Pour ne pas venir les mains vides, j’avais exhumé un ancien projet qui m’avait tenu à cœur à une époque de ma vie. À plusieurs reprises, des amis m’avaient gentiment renvoyé à mes lointaines origines, et cela m’avait profondément choqué. Pour exorciser cette douleur, j’avais eu l’idée d’écrire un roman sur l’histoire de mes ancêtres. Le titre m’était venu tout naturellement à l’esprit : les âmes perdues de l’Indus. Je vis au regard qu’il posa sur la page de garde que le sujet l’intéressait. Son visage demeurant toujours inexpressif, il plongea ses yeux gris dans mon manuscrit. Il lut la première page, puis plusieurs autres, feuilleta le manuscrit jusqu’à ce qu’il atteigne la dernière page. Lorsqu’il leva ses yeux et les plongea dans les miens, je compris à son regard de vieux matou sur le point de croquer sa proie, que l’affaire était mal engagée. Sans même dire un mot, il me jeta le manuscrit au visage, puis daignant m’offrir un commentaire, il aboya d’une voix rauque :
— Ce n’est qu’un vulgaire torchon que tu m’as donné là : une insulte à mon intelligence. Je ne vois pas où est l’Indus et où son ces fameuses âmes perdues. C’est un ramassis de préjugés, de clichés et de référence à des livres ou à des films que tu as dû voir dans ton enfance. J’ai eu l’impression de visionner le « tigre du Bengale », une très vieille fiction, sympathique, coloniale et bourrée de bonnes intentions.
Le vieil homme ne se trompait pas. Je n’avais de l’Inde qu’une idée très approximative. J’avais vu ce film avec ma mère, lorsque j’étais enfant et le deuxième volet également, « Le tombeau hindou » qui m’avait fait cauchemarder pendant des semaines. L’image des protagonistes prisonniers dans les sous-sols d’un palais, en proie à une horde de lépreux tendant leurs mains vers eux me vient encore en mémoire.

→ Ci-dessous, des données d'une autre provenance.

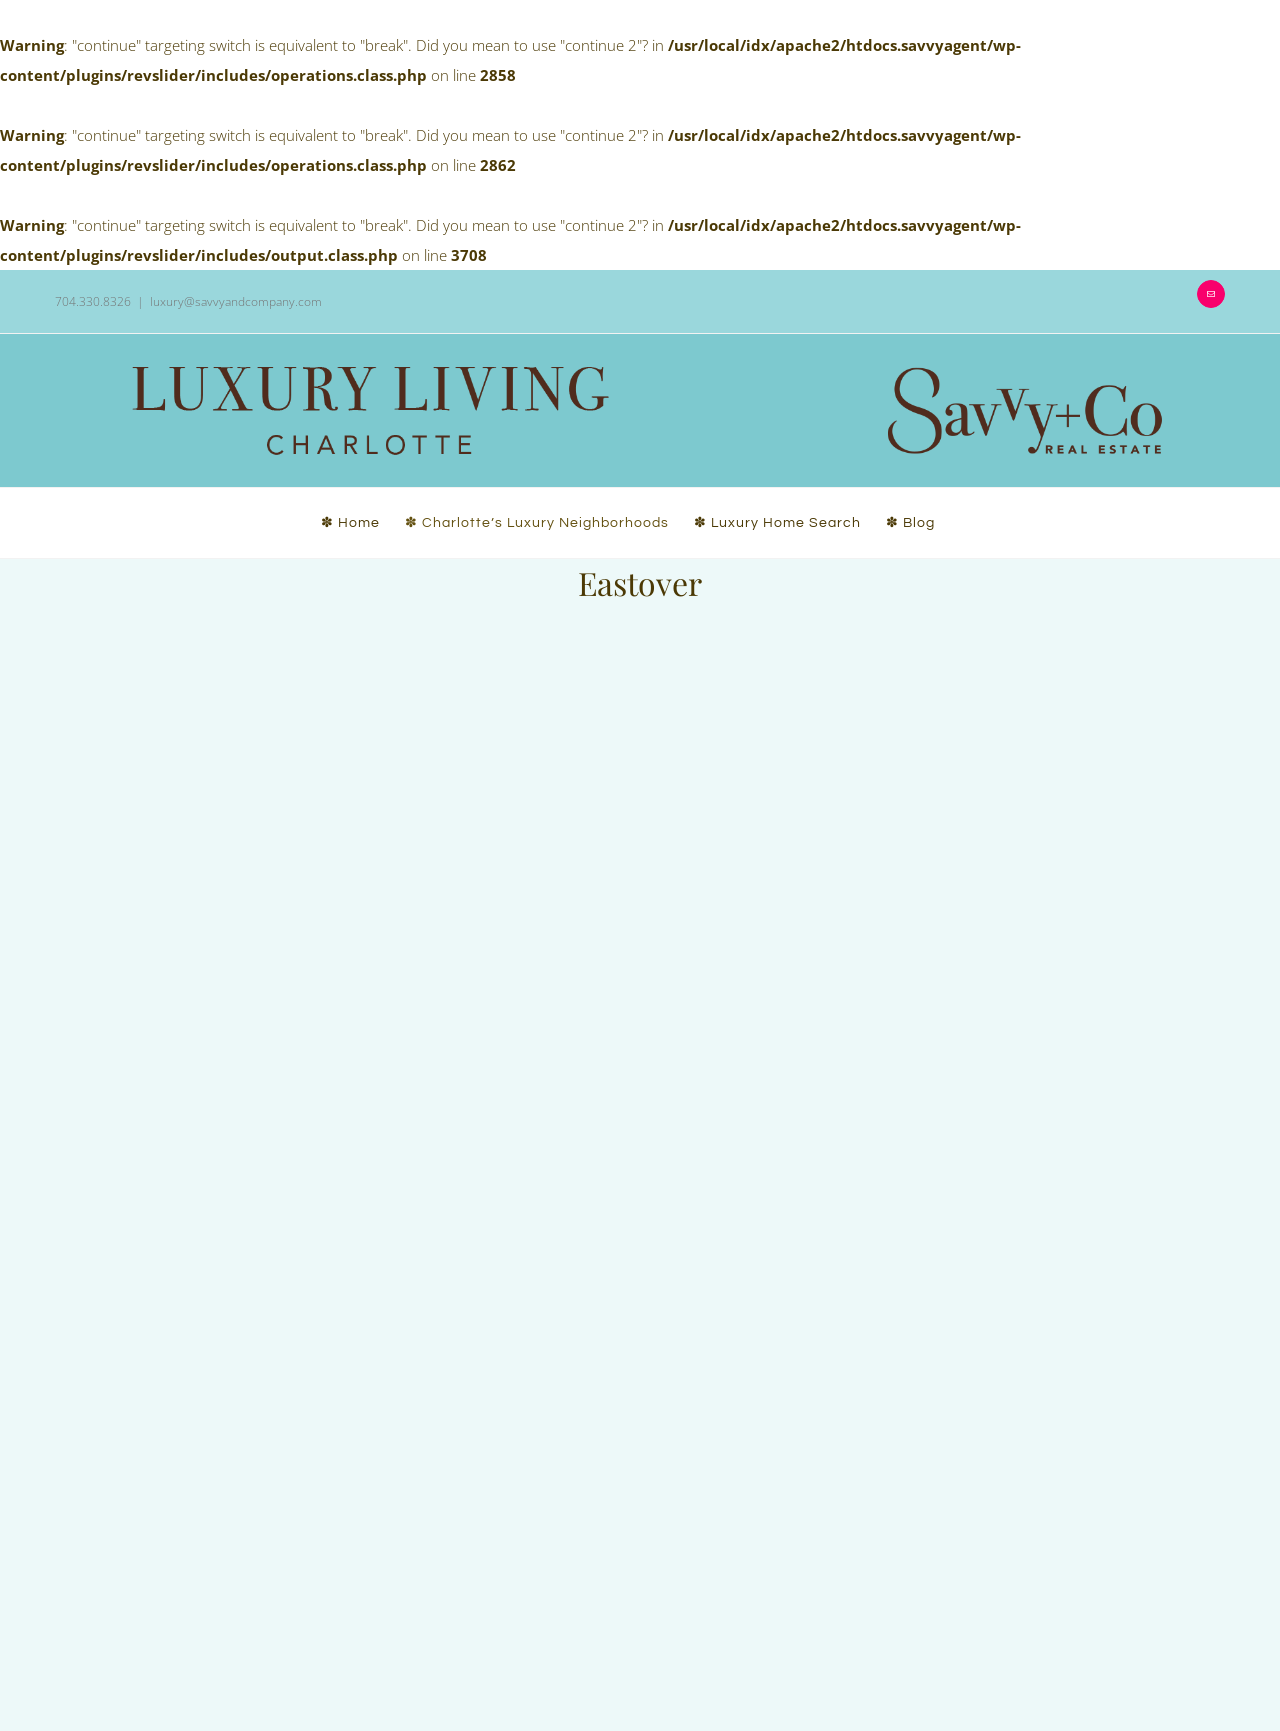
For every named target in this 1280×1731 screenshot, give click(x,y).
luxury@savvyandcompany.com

Je ramassai mon manuscrit, me redressai le plus dignement possible et pivotai sur moi-même pour me diriger vers la sortie quand il me prit par la manche et me stoppa net.
— Holà, où cours-tu comme ça, jeune homme ? Je n’en ai pas fini avec toi. C’est un torchon, ça, c’est une évidence, mais un torchon très bien écrit. Tu as une plume. Sache que ce genre de compliment est très rare dans ma bouche. Cela dit, voyons comment nous pouvons transformer ce..., je ne vais pas me répéter, en un best-seller.
J’écarquillai les yeux, retenant ma main de se porter à ma bouche. Comme il y allait, le vieux grincheux, un best-seller. Rien que ça !
— Si tu veux trouver tes âmes perdues de l’Indus, il te faudra partir à leur recherche. Voyage, explore ce pays et peut-être, les découvriras-tu, me dit-il, un éclair d’espièglerie dans les yeux.
J’étais abattu et lui était aux anges. Il retrouvait peut-être en moi sa jeunesse et se gorgeait de mes angoisses.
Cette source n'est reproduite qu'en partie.